Characters’ attempts to sound sophisticated or worldly are signaled in the play with the use of foreign languages, like French and Latin. When characters use foreign words they are often trying to project a certain image of themselves, despite the fact that their meaning may not be understood by the person they are speaking to. In other cases, foreign words used by some in Bath society provide a barrier to entry for those who are unaccustomed to them. So foreign words therefore become symbols of efforts to either project or protect an otherwise unearned reputation or social status. The characters whose speech the play portrays positively, like Absolute, focus more on the clarity and wit of their speech rather than on the “loftiness” of their vocabulary.
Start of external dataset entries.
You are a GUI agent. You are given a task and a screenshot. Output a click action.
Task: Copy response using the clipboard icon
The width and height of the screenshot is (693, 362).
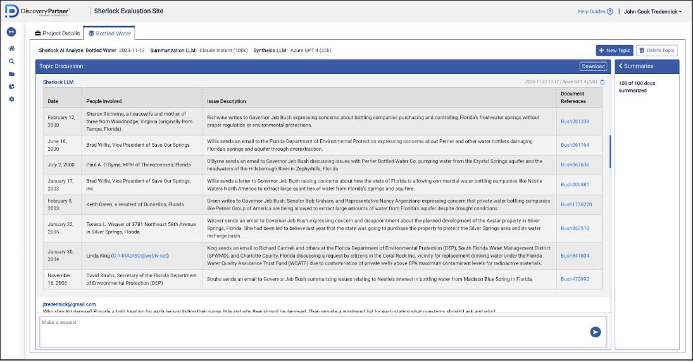pos(602,82)
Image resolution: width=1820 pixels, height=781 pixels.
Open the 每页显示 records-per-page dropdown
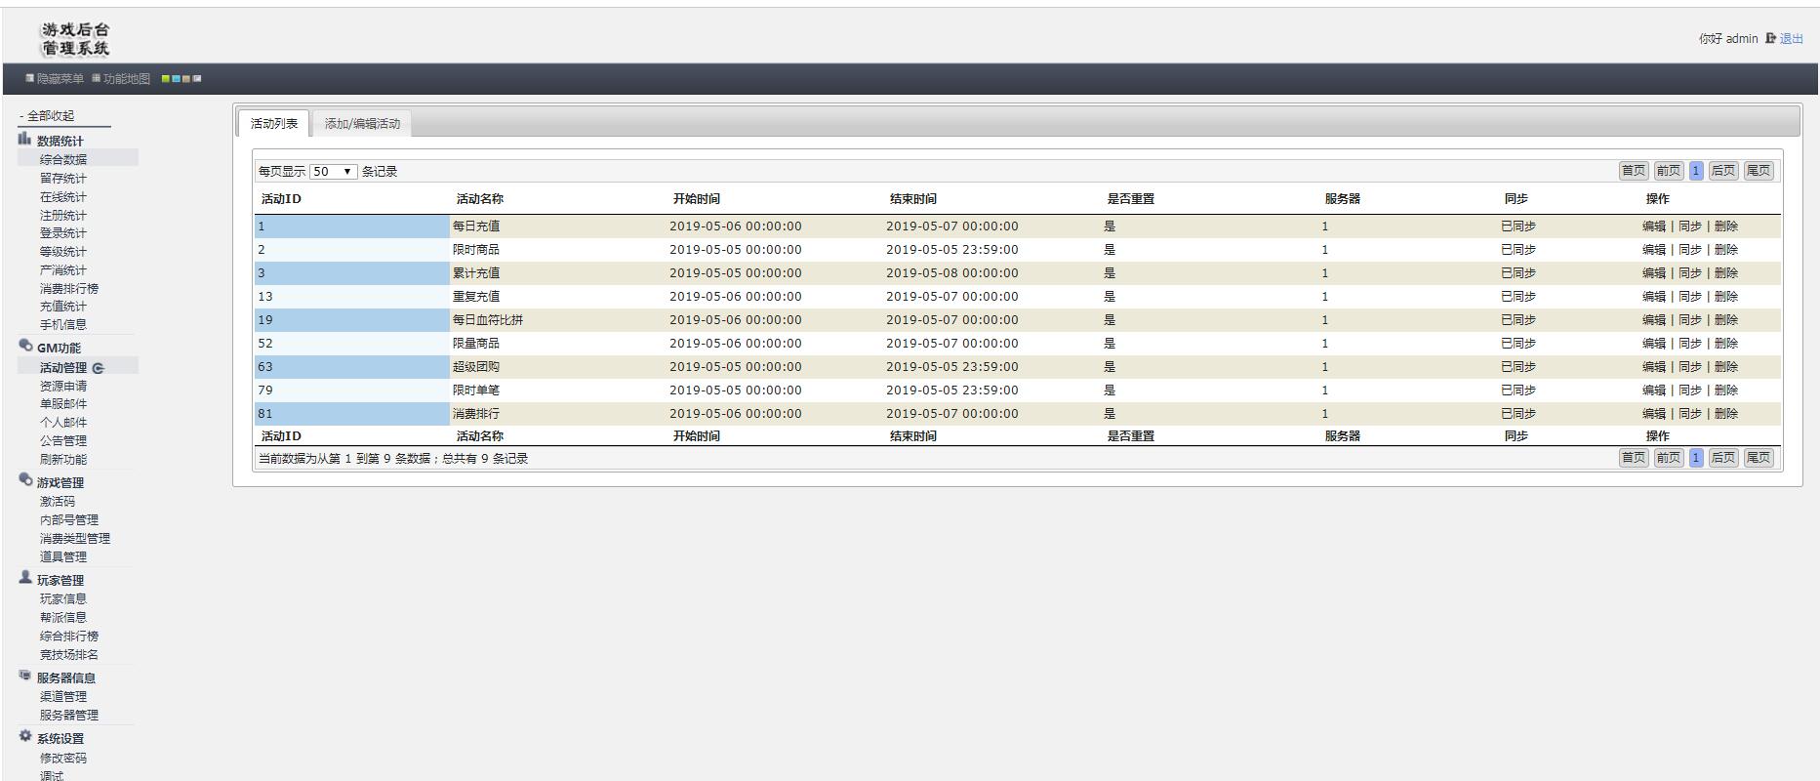[x=333, y=172]
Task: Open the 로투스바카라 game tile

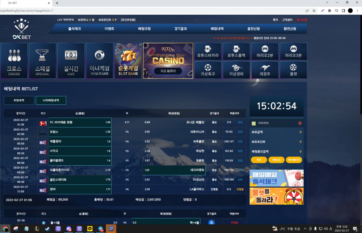Action: (x=208, y=51)
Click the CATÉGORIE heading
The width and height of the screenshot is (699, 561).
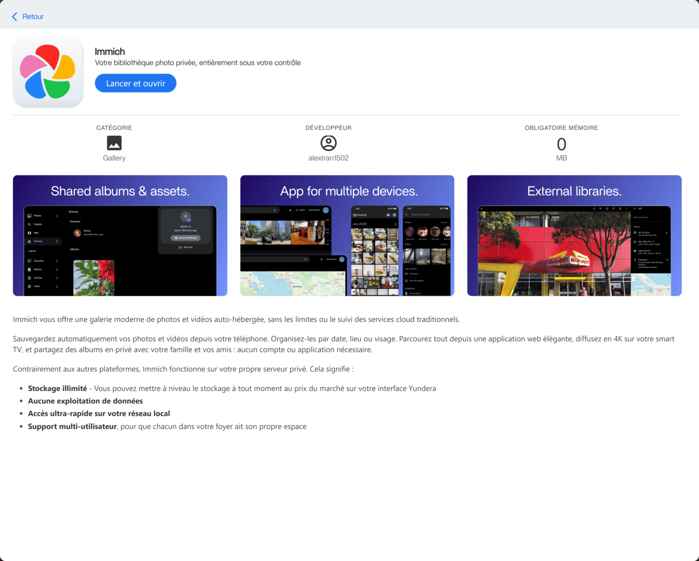coord(114,128)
Foreign Words Quotes in The Rivals
I had forgot.—But, Thomas, you must polish a little—indeed you
must.—Here now—this wig!—What the devil do you do with a wig,
Thomas?—None of the London whips of any degree of ton wear wigs now.
More's the pity! more's the pity! I say.—Odd's life! when I heard how the lawyers and doctors had took to their own hair, I thought how 'twould go next:—odd rabbit it! when the fashion had got foot on the bar, I guessed 'twould mount to the box!—but 'tis all out of character, believe me, Mr. Fag: and look'ee, I'll never gi' up mine—the lawyers and doctors may do as they will.
Then he's so well bred;—so full of alacrity, and adulation!—and has so much to say for himself:—in such good language, too! His physiognomy so grammatical! Then his presence is so noble! I protest, when I saw him, I thought of what Hamlet says in the play:— "Hesperian curls—the front of Job himself!— An eye, like March, to threaten at command!— A station, like Harry Mercury, new——" Something about kissing—on a hill—however, the similitude struck me directly.